現れたのは青の甲冑を着こんだ10代半ば程の少年だ。銀の長髪を靡かせ、異常なまでに整った中性的な顔に笑みを浮かべている。瞳は赤と青のオッドアイ。そしてその手に持つ剣は何やらむやみやたらに装飾されており中心には宝玉が埋まっている。
「お、お前は……」
「おい、知っているのか?」
フェノンが聞いてくるが答える余裕が無い。それほどまでにその男の出会いは俺にとって衝撃的だったからだ。だって……だってあの男は……!
「貴様が噂の破限魔術師か。ようやく見つけたぞ」
少年が剣を構える。そして『はぁぁぁ』と何かを溜めこむような仕草をするとその剣を中心に青い光が渦巻いていく。あの姿にあの技、間違いない! アイツは……!

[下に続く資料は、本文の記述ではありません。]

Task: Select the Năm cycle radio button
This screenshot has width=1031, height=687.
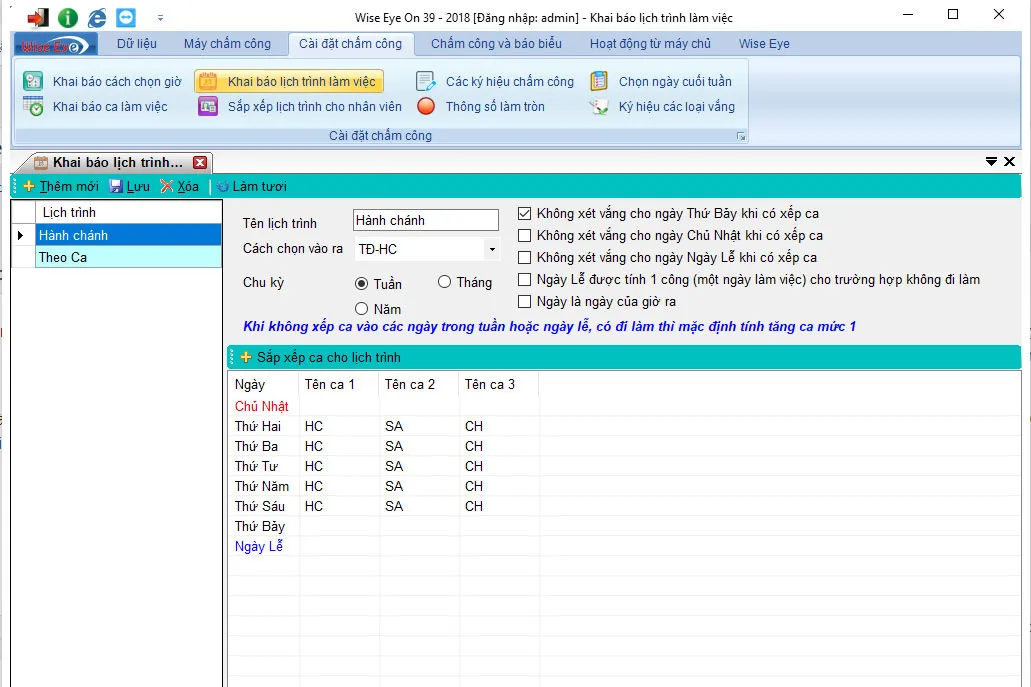Action: (x=362, y=309)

「喰らえ! 《アブソリュートイグニッションゼロッ》!」
「俺の小学生時代の妄想集大成! 法魔四天王の一人イフリル配下の魔剣七塵将ガーディス直下の破軍三鬼衆の一人にして実は七塵将すら上回ると噂される陰の魔剣使い、ゼロス!?」
「長すぎるわ馬鹿が!」
突然の出会いに動きが遅れた俺の首根っこをフェノンが掴み、すかさずゼロスが放った光から逃れた。すぐ横を通り過ぎて言った光はありとあらゆるものを凍らせていき、その光景に思わず顔が引き攣る。見れば俺達の馬車に追随していた護衛部隊も総崩れだ。というかあいつら護衛できてねえ!
「ほう、俺の技を避けるとは流石だな……」
「おい、あのキザったらしい奴もお前の妄想か」
俺を地面に降ろしたフェノンが冷たい眼差しで見下ろしてくるが……答えたくない。だってあれは……あれは……っ!

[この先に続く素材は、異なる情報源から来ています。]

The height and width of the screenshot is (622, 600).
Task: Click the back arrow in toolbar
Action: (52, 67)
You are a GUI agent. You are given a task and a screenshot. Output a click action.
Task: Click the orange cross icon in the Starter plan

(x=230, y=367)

「答えろ。あれはお前の小学生時代とやらの厨二病の集大成で授業中や休み時間に密かに自由帳に書き綴った妄想と当時やったゲームや見たアニメに影響されて創り出した憧れの集大成だったりした男なんだな?」
「はいそうです! 認めますからそんな細かく言わないで!? 死にたくなってくるからっていうかお前本当に詳しいなオイ!?」
半泣きになりながら俺はフェノンに懇願した。いやもうホント勘弁してください。けどみんな小学生時代に自由帳とかに書いたよね? HPとか攻撃力とか設定して無駄に装飾した剣とか持たせて、友達にキャラ選ばせて対戦とかやったよね? よね!?